Залпом закидываю в себя стопку коньяка — хер знает, какую по счёту за сегодняшний вечер — и лезу в задний карман за бумажкой с изображением Хабаровска, потому что в сегодняшнем споре я точно победитель.
— Такую сумму потянешь? — фыркаю в сторону Матвеева. — Или к папочке за помощью побежишь?
Костян посылает мне ответную усмешку, и на столе материализуется вторая пятитысячная купюра.
— Завари глушитель, умник.
— Я вас сегодня уделаю, девочки, — скалится Макс. — Всегда приятно видеть ваши разочарованные рожи.
— Я щас ТВОЮ рожу так разочарую — тобой можно будет пугать бабайку, — бурчит Егор. — Но я тоже в деле.
— Вообще-то, это спорный вопрос — кто кого уделает, — икает Кир. — Ставки сделаны, давайте уже варианты ответов.
Я вновь обращаю внимание на девчонку в обтягивающем краном платье у барной стойки, которую отчаянно пытался склеить бармен; у неё была такая шикарная фигура, что ей вообще было грех в одежде ходить, но ох уж эти правила приличия…
— У неё там кружева, я отвечаю, — горячится Костян. — Такие девочки любят кружева.
Пытаюсь сфокусировать взгляд почётче, но коньяк своё дело знает — правый глаз упорно отказывался видеть, а левый не хотел смотреть в одну с ним сторону.
— Нихрена, — качает головой Корсаков. — Там стопроцентный бэби-долл.
— В таком-то платье? — недоверчиво спрашивает Кир. — Мозги включай — там такой обтяг, что каждый шов было бы видно! Зуб даю, там что-нибудь вроде миди!
Я тихо ухмыляюсь, давая парням возможность делать ошибочные предположения, потому что в прошлом году я с этой цыпочкой нехило отжигал — кажется, её телефон до сих пор забит в моём гаджете под именем «Зажигалка» — и прекрасно знаю её особые предпочтения в белье.
— Ты чё думаешь, Макс? — интересуется Кир. — Джоки?
— Вообще-то, я думал про макси, — ржёт Соколовский.
Хмыкаю в пустой стакан и получаю в ответ четыре пары вопросительных глаз.
— Ты там алфавитом подавился? — ржёт Костян.
— Ага, — фыркаю снова. — Готов поспорить на что угодно — и даже удвоить ставку — эта девочка не носит белья.
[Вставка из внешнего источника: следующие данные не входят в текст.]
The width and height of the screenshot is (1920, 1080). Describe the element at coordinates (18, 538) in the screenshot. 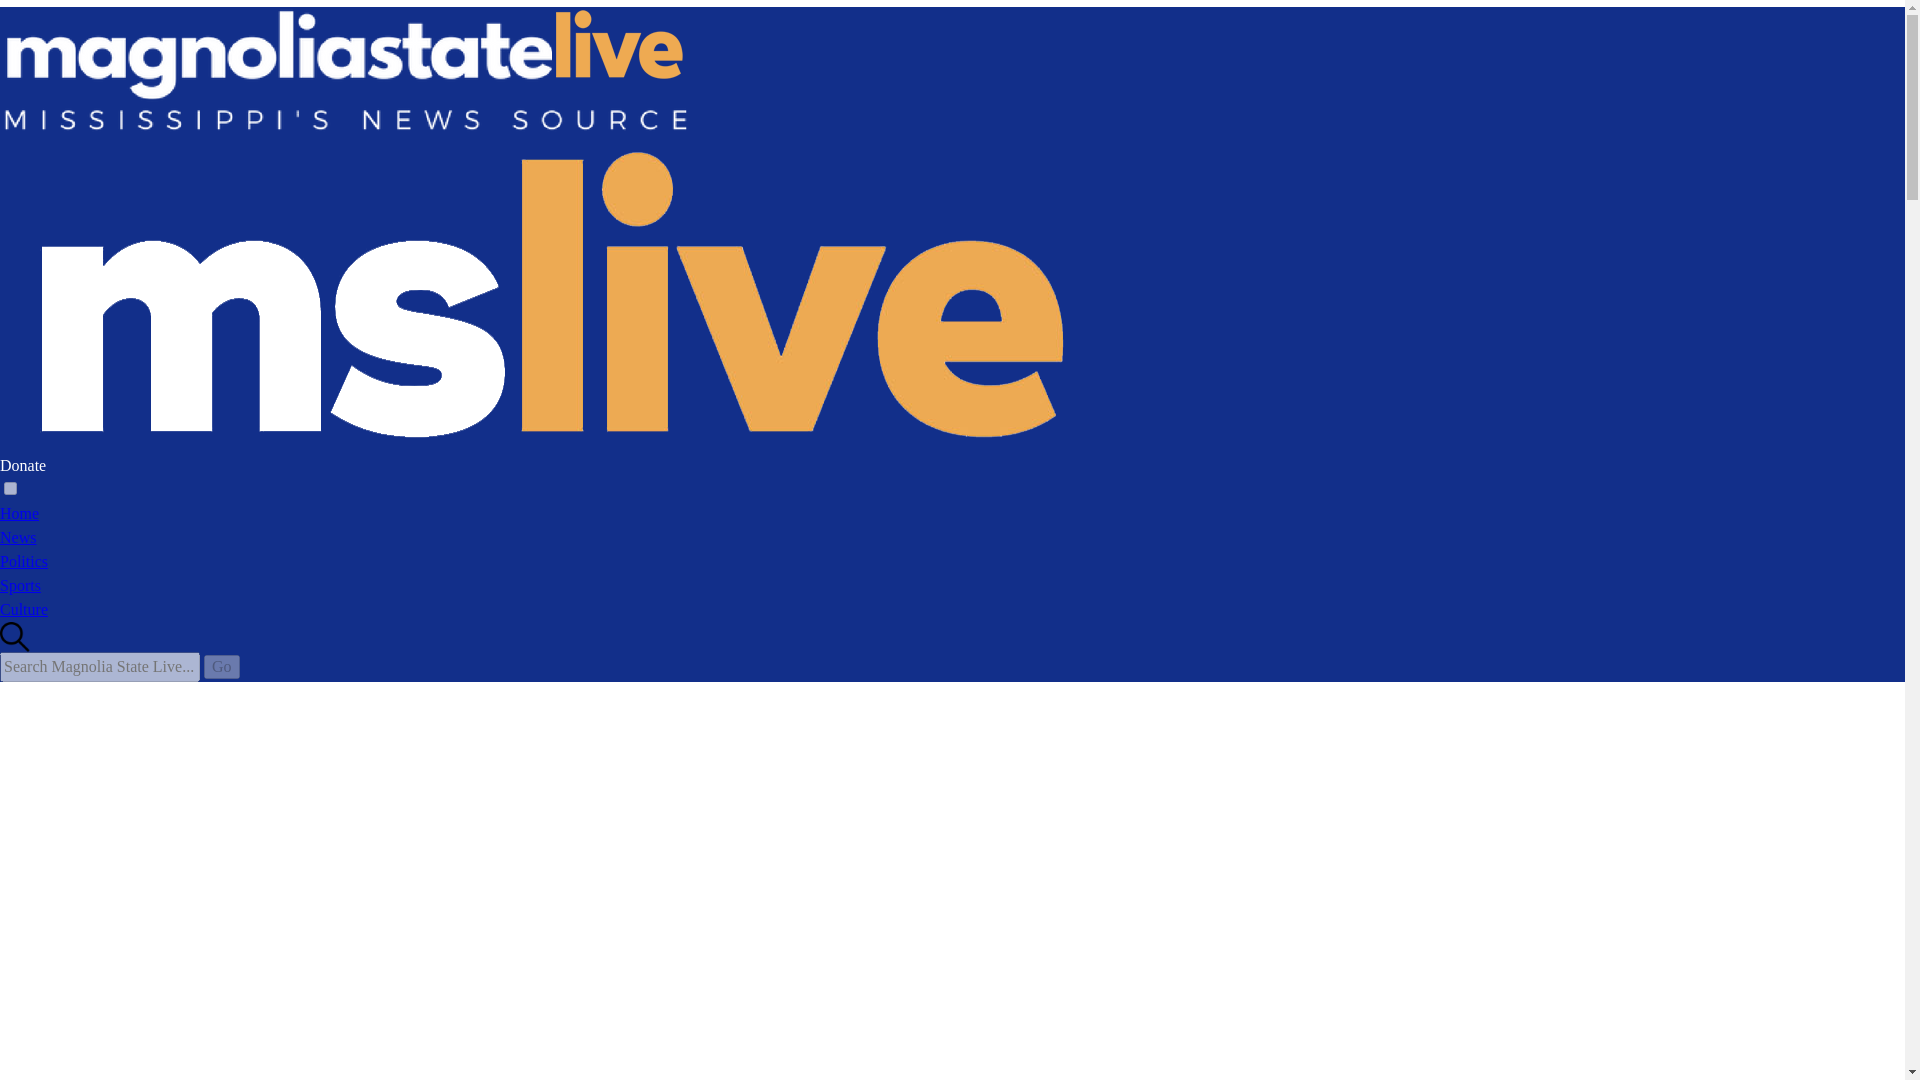

I see `News` at that location.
Чёрт, мне ли не помнить, что именно эта её привычка упрощала наш с ней секс в любом месте, где его хотелось — быстрый доступ, так сказать. Правда, это же стало и причиной нашего скорого разрыва, хотя я в принципе не встречался ни с кем дольше пары недель.
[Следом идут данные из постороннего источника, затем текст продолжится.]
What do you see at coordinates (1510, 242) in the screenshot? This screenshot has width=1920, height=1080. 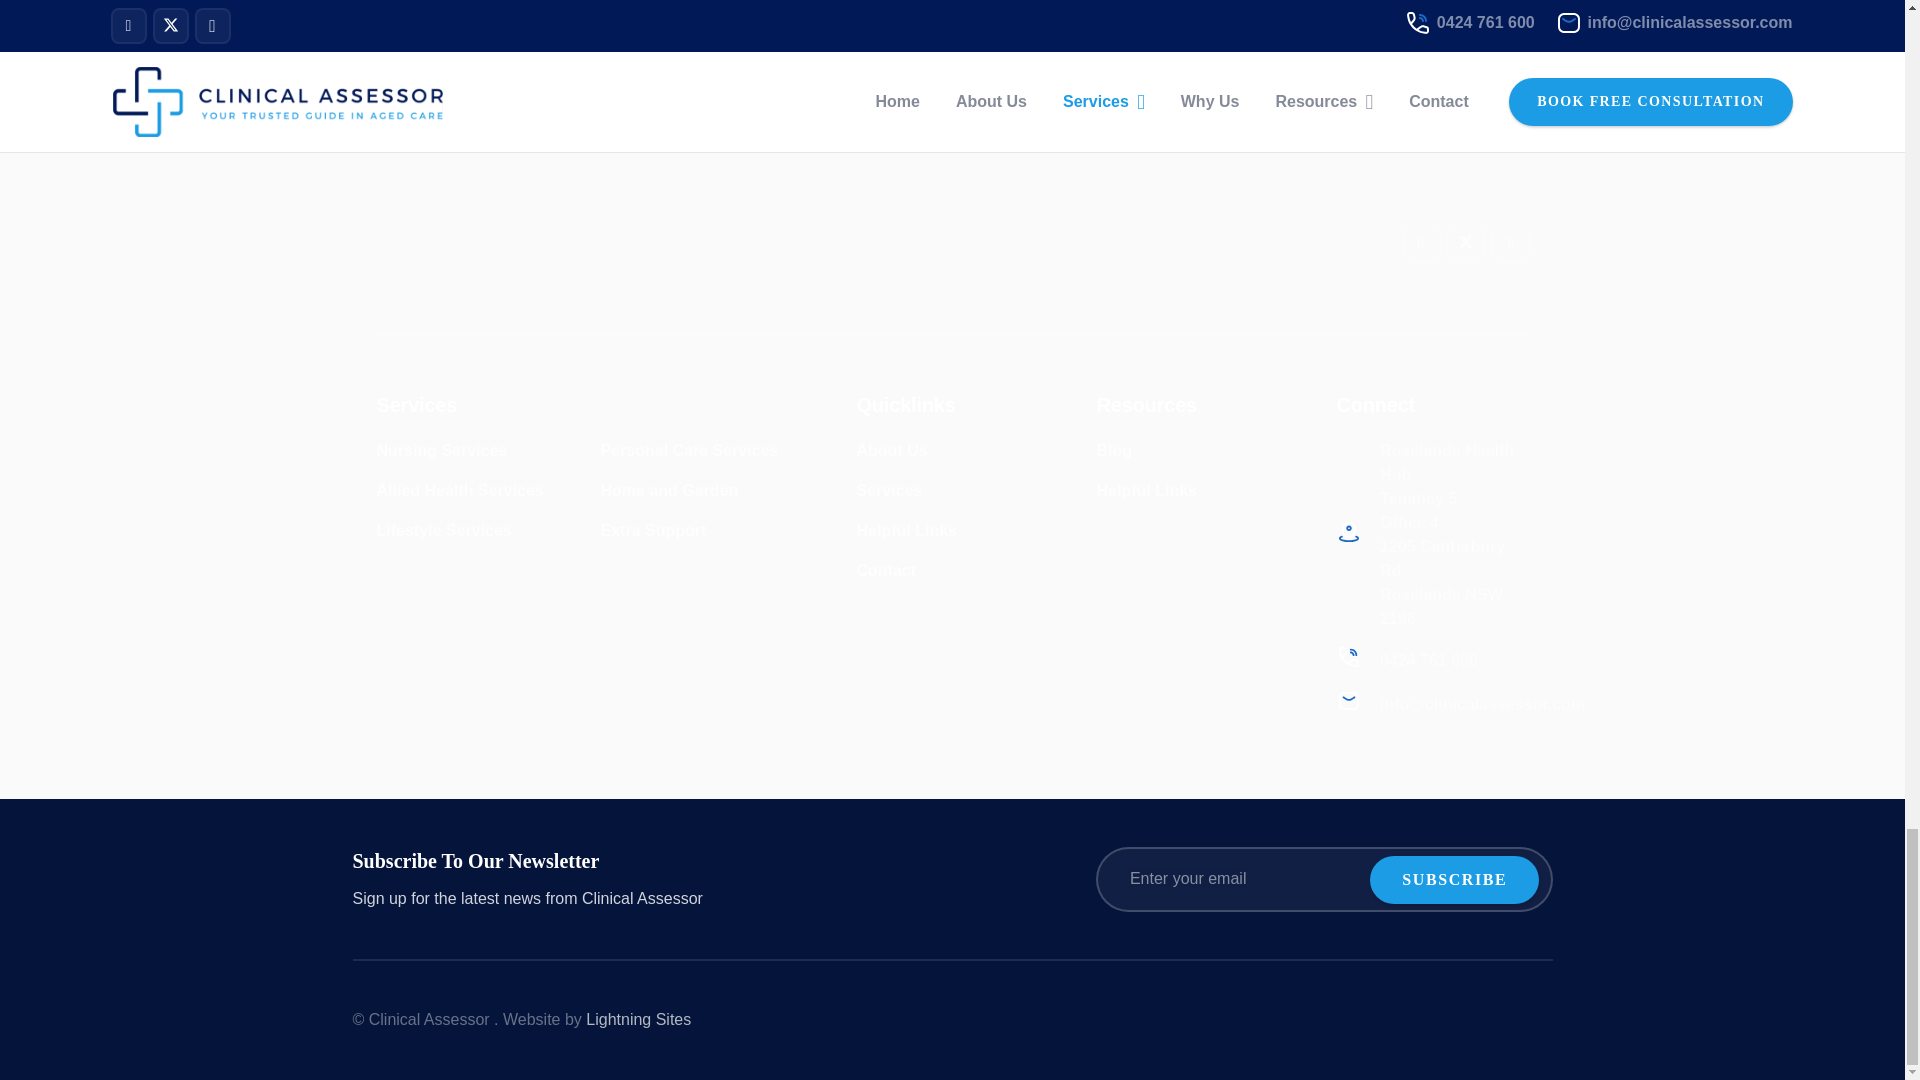 I see `LinkedIn` at bounding box center [1510, 242].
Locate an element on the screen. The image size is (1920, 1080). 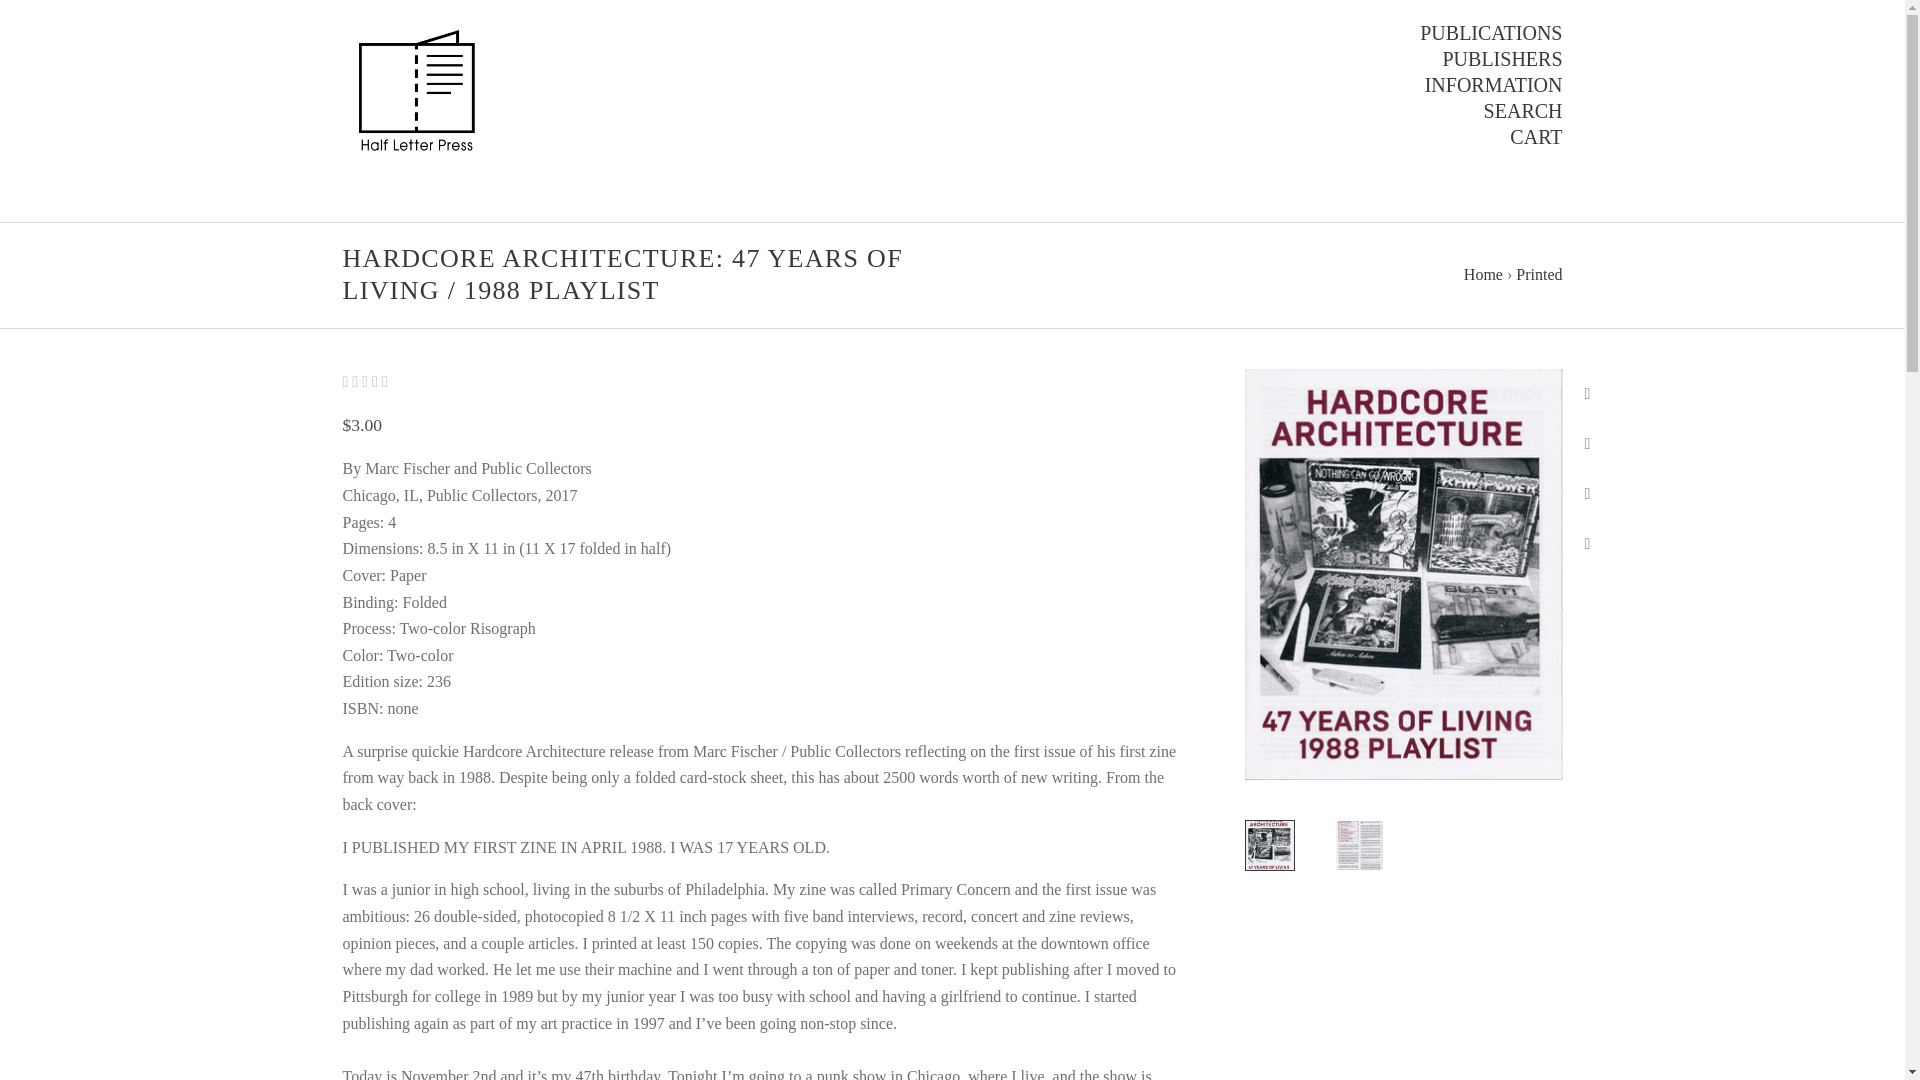
PUBLISHERS is located at coordinates (1502, 59).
Но поначалу это здорово заводило.
Брови парней коллективно взлетают на лоб.
— Однако… — чешет затылок Егор.
— Оригинально, — усмехается одновременно с ним Макс.
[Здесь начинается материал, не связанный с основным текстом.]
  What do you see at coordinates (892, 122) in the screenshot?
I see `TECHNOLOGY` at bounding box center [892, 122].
— Девочка, не носящая бельё? — потирает щетинистый подбородок Кир. — Лучшая новость за весь день!
— Чёрт, как теперь перестать представлять это? — угарает Костян.
Тянусь рукой за смятыми купюрами и практически получаю леща.
— Руки прочь от советской власти, — хмыкает Романов. — Спор ещё не окончен.
— А кстати: как мы узнаем, кто победил? — озвучивает общую мысль Егор. — Вряд ли она покажет свою попку, обтянутую во что бы то ни было. Или ни во что не обтянутую, — добавляет, глядя на меня.
— То есть, вариант подойти и вежливо попросить не рассматривается? — наигранно серьёзно спрашивает Макс.
— Мне больше по душе тот сценарий, в котором с неё надо сорвать платье, — криво усмехается Кир.
— Чур я первый, — лыбится Костян.
— Чувак, для тебя это будет потенциально проблематично, — закатываюсь смехом, потому что я хоть и в дым, но всё же пил меньше Матвеева. — Ты ж через стопку своё имя по слогам произнести не сможешь, не то что девочку склеить. Ну и тебе, пенсионеру, пора уступить дорогу молодому поколению.